In the method of the present invention, if a quickly combustible gas such as propane gas or city gas is sent from the air pipe (31) and a small amount is spouted from the gas outlet (33), ignition is easy, and the flame is extinguished due to side heat from the flame. There's nothing to do.

Recently, NOx in combustion exhaust gas has become a problem, and when alkaline gas such as NH3 gas is introduced into combustion gas,
It is known that OX decreases by more than 50%. In the present invention, NH3 gas is sent from the air pipe (31) to the gas outlet (33).
) The amount of NOx can be reduced by emitting it properly.
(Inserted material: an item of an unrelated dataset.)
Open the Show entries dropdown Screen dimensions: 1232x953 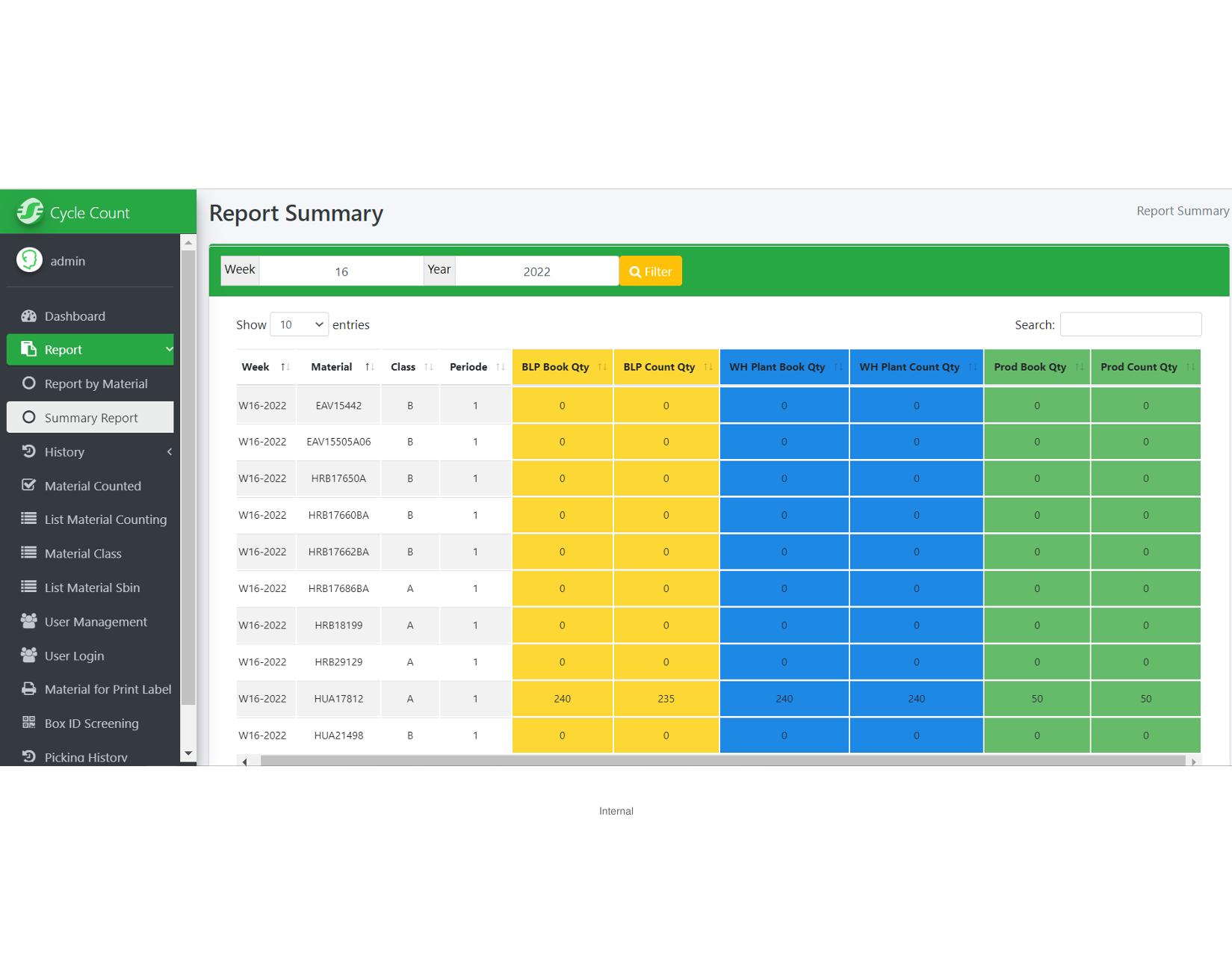tap(299, 324)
In the above, oxygen gas is ejected from the gas outlet (33) to the center of the flame to increase the temperature of the flame and promote combustion, flammable gas is ejected to ignite and stabilize the flame, and N1-13 gas is ejected to reduce NOx. However, by ejecting not a single gas but a mixture of the above two or three types of gas from the gas outlet (33), a combination of the above two types of results or an integrated result of the three types can be achieved. is obtained.

As mentioned above, in addition to the previous invention of ultrasonic fine powder mist, the present invention also provides a method of directing a single gas or a mixture of two or three gases such as oxygen gas, combustible gas, and NH3 gas to the center of the combustion flame from the center of the nozzle. It has excellent features such as complete combustion in the center, temperature increase in the furnace, improvement in combustion efficiency, ease of ignition and flame holding, and reduction in NOx, which can be either single or combined.
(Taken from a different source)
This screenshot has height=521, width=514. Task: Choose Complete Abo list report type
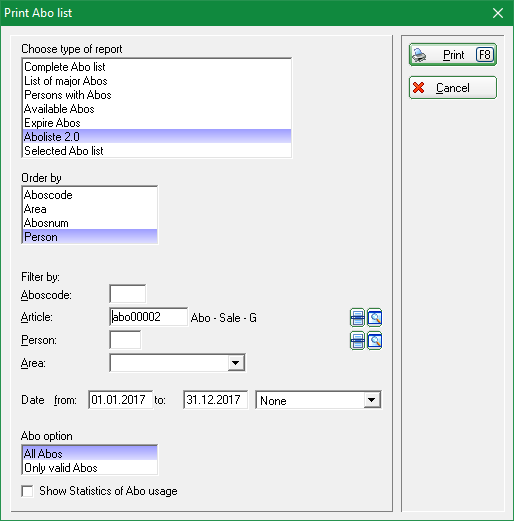(157, 67)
This method can be applied not only to fuel oil alone, but also to COM mixed with emulsified oil emulsified with water and pulverized coal.
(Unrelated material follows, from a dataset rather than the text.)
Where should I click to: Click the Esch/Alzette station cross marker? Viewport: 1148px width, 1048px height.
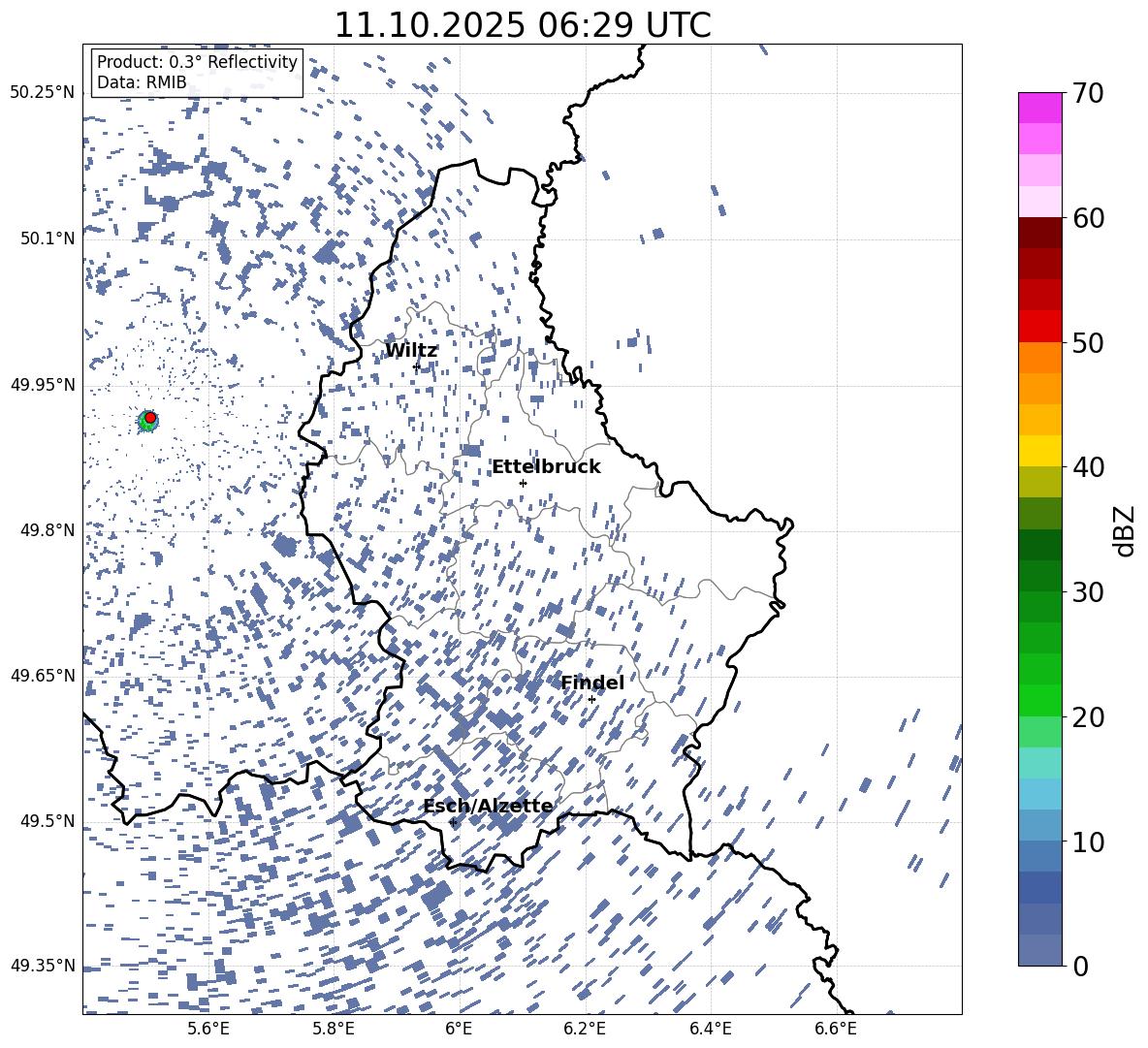[x=453, y=822]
The structure of a conventional fuel oil sprayer is that fuel oil is usually sprayed at a high velocity of 5 Q nr /see, 1 QQ m /see, etc. from a small diameter nozzle, and a gas transport pipe is installed in the center of this nozzle. It is extremely difficult to establish a

In the present invention, the structure of which is shown in FIG. 2 and the principle diagram shown in FIG. (18
) can have a large diameter freely, and instead of injecting fuel oil and gas from the same pipe as in the past, fuel oil is injected into the core body (
The structure is such that gas is injected from the center of the core body (18) through small holes on the sides of the core body (18), so this structure is optimal for carrying out the method of the present invention.

[Brief explanation of the drawing]

FIG. 1, FIG. 2, and FIG. 3 are explanatory views of the present invention, and FIG. 4 is a diagram showing the principle. (8) --- Core body (12) --- Inclined groove (1
1)...Small hole (18)...Fuel oil pipe (20
)...Pneumatic feed pipe (33)...Gas outlet (20
')...Low pressure air pipe (34),...Air compressor (31)...Air pipe (35),...Blower (32)...Gas transport pipe Applicant: Director of Miura Engineering International Co., Ltd. President Mitsugu Miura

Claims (2)

[Claims] (1) As detailed in the main text, fuel oil or fuel oil containing high-pressure gas or water vapor is discharged from a fuel oil pipe, the discharged oil is atomized with air, and secondary air is sent to the center of the combustion flame. A method for burning fuel oil in combination with gas, characterized by injecting oxygen gas, fuel gas, and ammonia gas alone or in a mixture of two or three types of gas. (2) As detailed in the main text, a fuel oil discharge pipe is installed laterally from the fuel oil pipe for fuel transportation, an air jet groove is provided at the fuel oil discharge port, and a gas supply pipe is connected to the fuel oil pipe. A fuel oil sprayer characterized by having a gas ejection pipe that opens at the tip of the core body.